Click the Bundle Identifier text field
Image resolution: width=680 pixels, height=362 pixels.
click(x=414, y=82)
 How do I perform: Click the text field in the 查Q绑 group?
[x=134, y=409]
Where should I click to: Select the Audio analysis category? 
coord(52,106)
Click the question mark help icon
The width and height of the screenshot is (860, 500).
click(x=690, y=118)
★ ★ ★ ★ ★ ★ ★
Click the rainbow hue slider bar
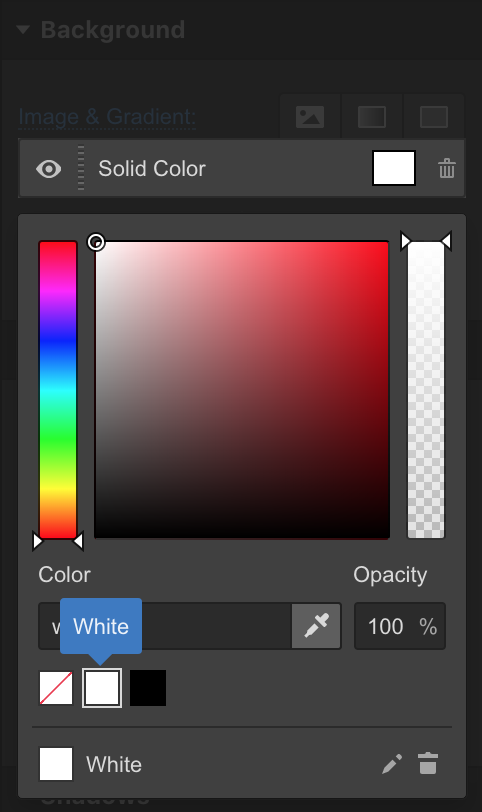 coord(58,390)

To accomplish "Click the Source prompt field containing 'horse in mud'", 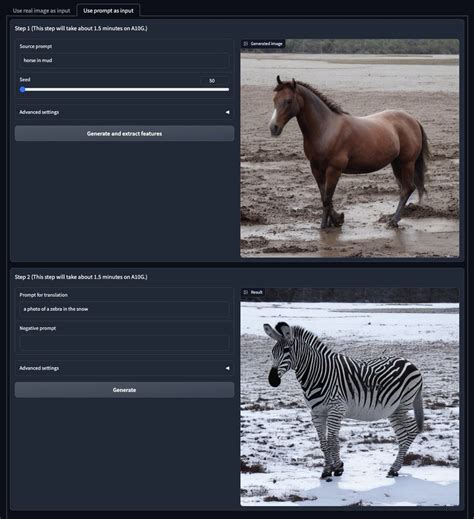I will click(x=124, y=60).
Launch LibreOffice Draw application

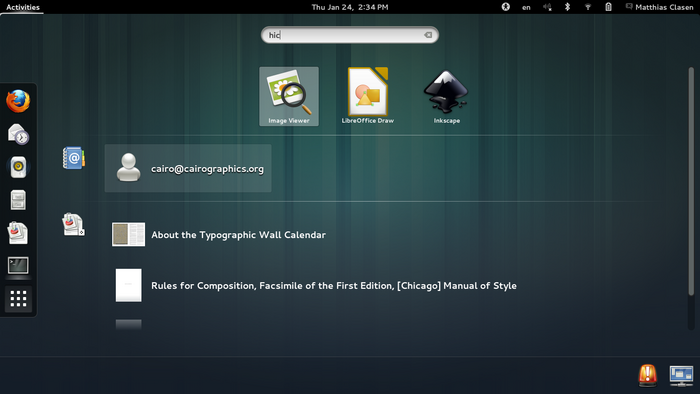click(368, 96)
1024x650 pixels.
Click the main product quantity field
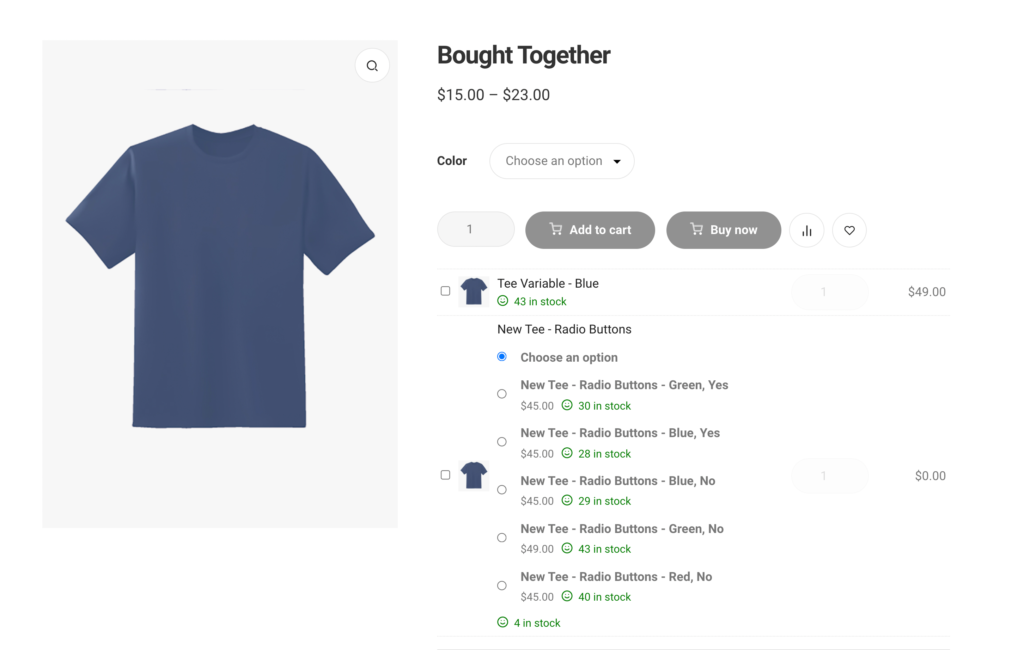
★ ★ ★ ★ ★ ★ ★
ASSIGNMENT — Go to the line in the material above that contains "1024x650 pixels." and copy exactly from there through the line that contains "Click the main product quantity field", stopping after it.

ANSWER BELOW —
1024x650 pixels.
Click the main product quantity field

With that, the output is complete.